T'Pau died in a novel. She came back in a different novel.

Jadzia Dax died in DS9. Dax came back in Ezri.

Janeway died in a novel. She came back in a different novel.

Trip died in ENT. He came back in a novel series.

To name only five. "No way back...?"
I have to give you some points here. Maybe five points! :techman:

Even if I do have doubts about how Jadzia was brought back. I really liked Ezri but as I see it, it would have been better if Jadzia hadn't been killed off.

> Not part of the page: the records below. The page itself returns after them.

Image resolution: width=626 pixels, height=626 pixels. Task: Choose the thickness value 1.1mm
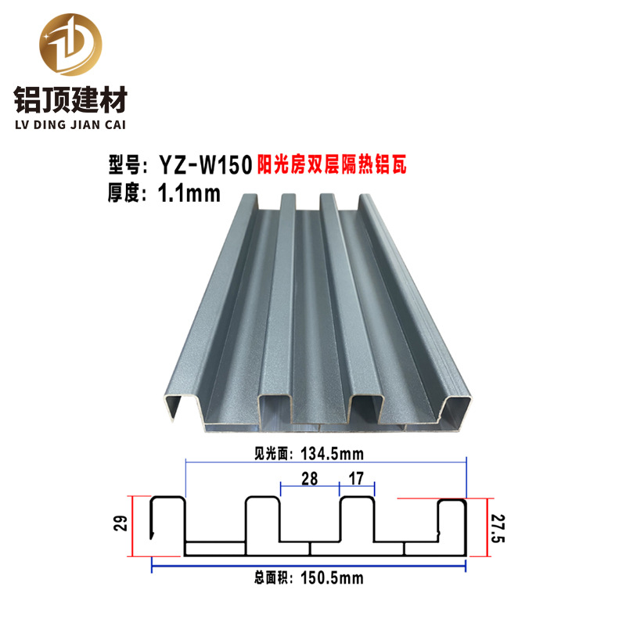point(189,192)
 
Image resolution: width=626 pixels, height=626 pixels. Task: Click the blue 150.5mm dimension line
point(235,567)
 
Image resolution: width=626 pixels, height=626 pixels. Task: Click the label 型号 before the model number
point(122,165)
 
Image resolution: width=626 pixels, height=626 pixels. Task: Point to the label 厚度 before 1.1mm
point(122,192)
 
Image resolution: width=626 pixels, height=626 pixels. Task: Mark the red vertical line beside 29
point(133,527)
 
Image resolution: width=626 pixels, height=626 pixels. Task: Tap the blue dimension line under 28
point(309,494)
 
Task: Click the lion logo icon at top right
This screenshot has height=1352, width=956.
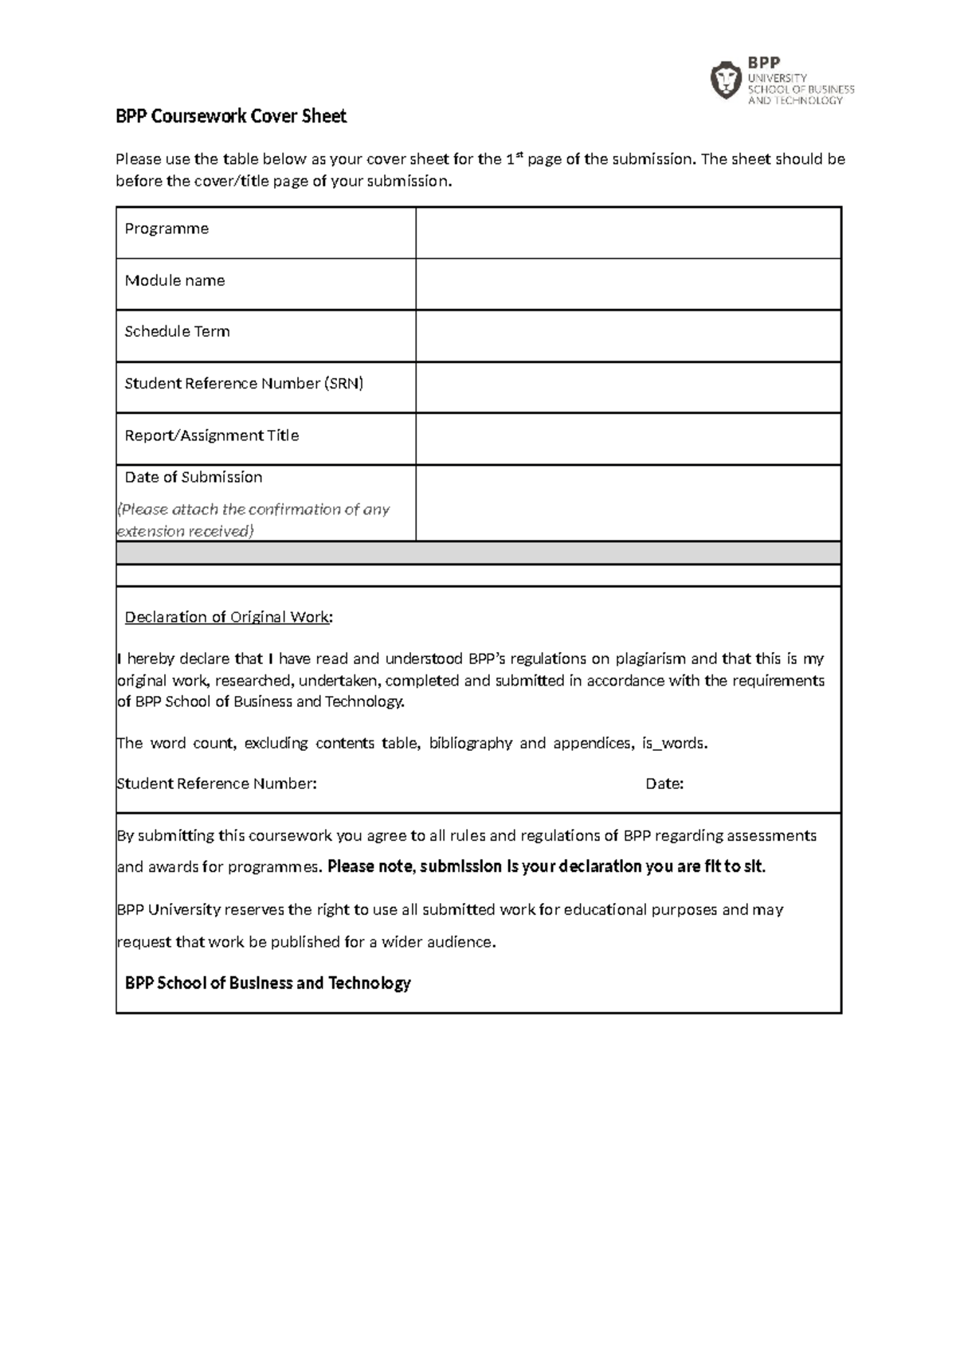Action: click(725, 80)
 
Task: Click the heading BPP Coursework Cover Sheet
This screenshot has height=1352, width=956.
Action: click(231, 117)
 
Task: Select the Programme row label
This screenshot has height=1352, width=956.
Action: click(167, 229)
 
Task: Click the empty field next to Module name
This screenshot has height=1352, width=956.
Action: click(628, 284)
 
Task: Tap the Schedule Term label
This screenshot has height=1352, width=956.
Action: click(177, 332)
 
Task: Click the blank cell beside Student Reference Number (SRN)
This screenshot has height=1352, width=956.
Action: click(628, 388)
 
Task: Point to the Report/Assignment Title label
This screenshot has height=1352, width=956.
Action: click(212, 436)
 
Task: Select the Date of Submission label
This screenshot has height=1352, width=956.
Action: click(194, 478)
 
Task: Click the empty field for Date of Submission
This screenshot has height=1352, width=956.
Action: click(628, 503)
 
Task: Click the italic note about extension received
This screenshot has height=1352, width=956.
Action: click(253, 520)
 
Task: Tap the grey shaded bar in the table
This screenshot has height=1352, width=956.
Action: click(478, 553)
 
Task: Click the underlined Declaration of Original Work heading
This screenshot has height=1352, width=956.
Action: click(228, 617)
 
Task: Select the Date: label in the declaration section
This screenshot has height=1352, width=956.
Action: click(664, 784)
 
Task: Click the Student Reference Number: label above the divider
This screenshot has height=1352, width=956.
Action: click(217, 784)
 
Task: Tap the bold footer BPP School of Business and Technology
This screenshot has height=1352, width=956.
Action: click(268, 983)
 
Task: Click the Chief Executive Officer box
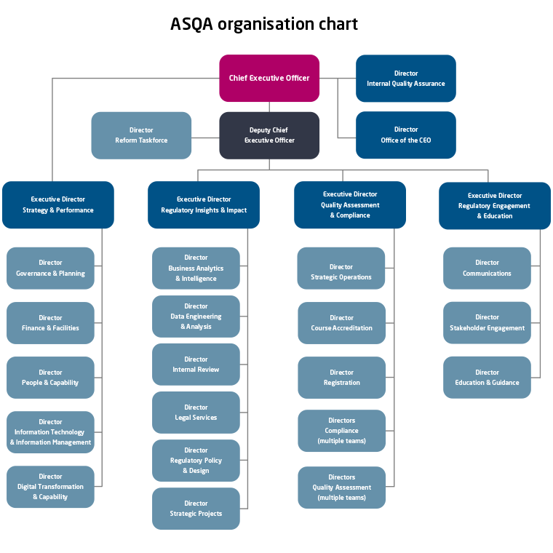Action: click(269, 78)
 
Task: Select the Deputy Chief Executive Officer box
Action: click(269, 135)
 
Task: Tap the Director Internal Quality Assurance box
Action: click(406, 79)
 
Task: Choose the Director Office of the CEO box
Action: click(406, 135)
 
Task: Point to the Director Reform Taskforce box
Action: click(141, 135)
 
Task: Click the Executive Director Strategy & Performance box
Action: click(58, 204)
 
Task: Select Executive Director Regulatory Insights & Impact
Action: click(204, 204)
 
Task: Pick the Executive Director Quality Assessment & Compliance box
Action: click(350, 204)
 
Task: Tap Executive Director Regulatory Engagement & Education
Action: click(495, 205)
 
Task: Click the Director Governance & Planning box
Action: click(50, 268)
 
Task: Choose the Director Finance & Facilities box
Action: click(50, 323)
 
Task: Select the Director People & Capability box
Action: click(50, 378)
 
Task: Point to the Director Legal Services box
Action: click(196, 413)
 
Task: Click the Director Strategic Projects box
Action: click(196, 509)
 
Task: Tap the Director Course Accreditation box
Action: click(341, 323)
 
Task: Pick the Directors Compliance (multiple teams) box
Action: click(341, 431)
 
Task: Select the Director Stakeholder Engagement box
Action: click(487, 323)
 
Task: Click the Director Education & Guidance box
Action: click(487, 378)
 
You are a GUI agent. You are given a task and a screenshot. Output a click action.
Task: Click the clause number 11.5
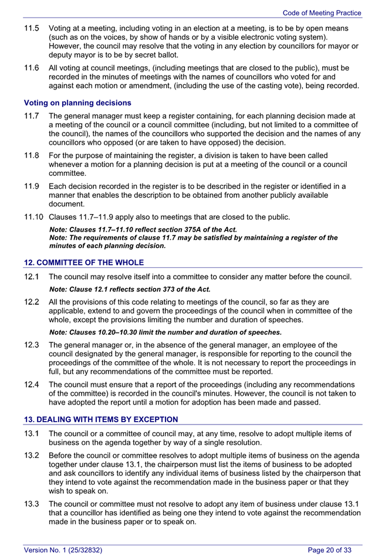32,28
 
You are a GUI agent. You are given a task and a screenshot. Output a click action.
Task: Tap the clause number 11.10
33,218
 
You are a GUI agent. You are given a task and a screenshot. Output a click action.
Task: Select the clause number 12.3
32,345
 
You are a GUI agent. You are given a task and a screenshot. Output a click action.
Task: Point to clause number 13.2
32,456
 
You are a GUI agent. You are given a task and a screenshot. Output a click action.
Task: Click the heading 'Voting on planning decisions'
77,103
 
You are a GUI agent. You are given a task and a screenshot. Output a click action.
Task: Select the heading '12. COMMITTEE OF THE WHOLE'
83,262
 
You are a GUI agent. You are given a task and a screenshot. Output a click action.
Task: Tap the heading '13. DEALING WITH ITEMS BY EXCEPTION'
100,419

They could have made up something with Jadzia getting a post on the Enterprise and that Ezri was her sister.

But let's just hope that you are right when it comes to Garak.
That could change my opinion about the whole thing.
 
it was just a wink to the audience lampshading the discrepancy between the other two.

Yes, loved it! It was such a fun McCoyism.

Similarly, a few authors chose to ignore the resurrection of Kirk in the Shatnerverse books — and went out of their way to mention Kirk having died and staying dead.

There was also Ogawa’s husband, who was dead in some novels and supposedly alive in others. Their child was two different genders too.
 
Similarly, a few authors chose to ignore the resurrection of Kirk in the Shatnerverse books — and went out of their way to mention Kirk having died and staying dead.

That's not ignoring, it's just telling stories in a different continuity. Though the Shatnerverse occasionally borrowed elements from the main novelverse (while contradicting others), they were independent realities.


There was also Ogawa’s husband, who was dead in some novels and supposedly alive in others. Their child was two different genders too.

That one was simply a continuity error.
 
Christopher is writing original science fiction stories an ebook novella he has a collection of stories he mentioned on his face book page you can buy. I saw it listed on his page when I looked the other day to see if he was going to be writing a new Star Trek book.
 
I looked but I'm sorry no Star Trek Enterprise book news just reviews for Alien Nation rewatch.
 
It's the way tie-ins to ongoing series naturally work. The only reason the novels had so much freedom over the past two decades is because the series they tied into were over. You can't expect anything remotely like that for an ongoing series.
Art is very often defined by its constraints. Consider Roadrunner/Coyote cartoons: the Roadrunner never leaves the road, and the most aggressive action he is allowed to take is to stick his tongue out at the Coyote. There is no spoken dialogue. The Coyote is always hoist by his own petard. And those constraints have made for some of the most marvelous (and riotously funny) animated cartoon shorts ever produced.

Likewise, my Christmas(/Chanukah/Season's Greetings/whatever) cards are always laser prints of Spring vacation photographs in which there is visible snow, trimmed to 5x7 full-bleed. And the chapters in my work-in-progress novel always have titles, the titles always alliterate, they always include a musical term (the protagonist is, after all, a musician), and the musical term is never repeated.
 
I know there was some discussion about the comics being impacted by the purchase of the company or some such, but noticing that the March comics aren't popping up on Amazon yet and usually we get them listed two months in advance, similarly to the Marvel titles.

And we've had little to no "press" since the original announcement of Sons of Star Trek.
 
And we've had little to no "press" since the original announcement of Sons of Star Trek.

The editors have been active on Facebook comic book groups. Mark Martinez's site has been updated with "March 2024 solicits from IDW."

The "Lower Decks: Warp Your Own Way" interactive graphic novel is set for the USA fall.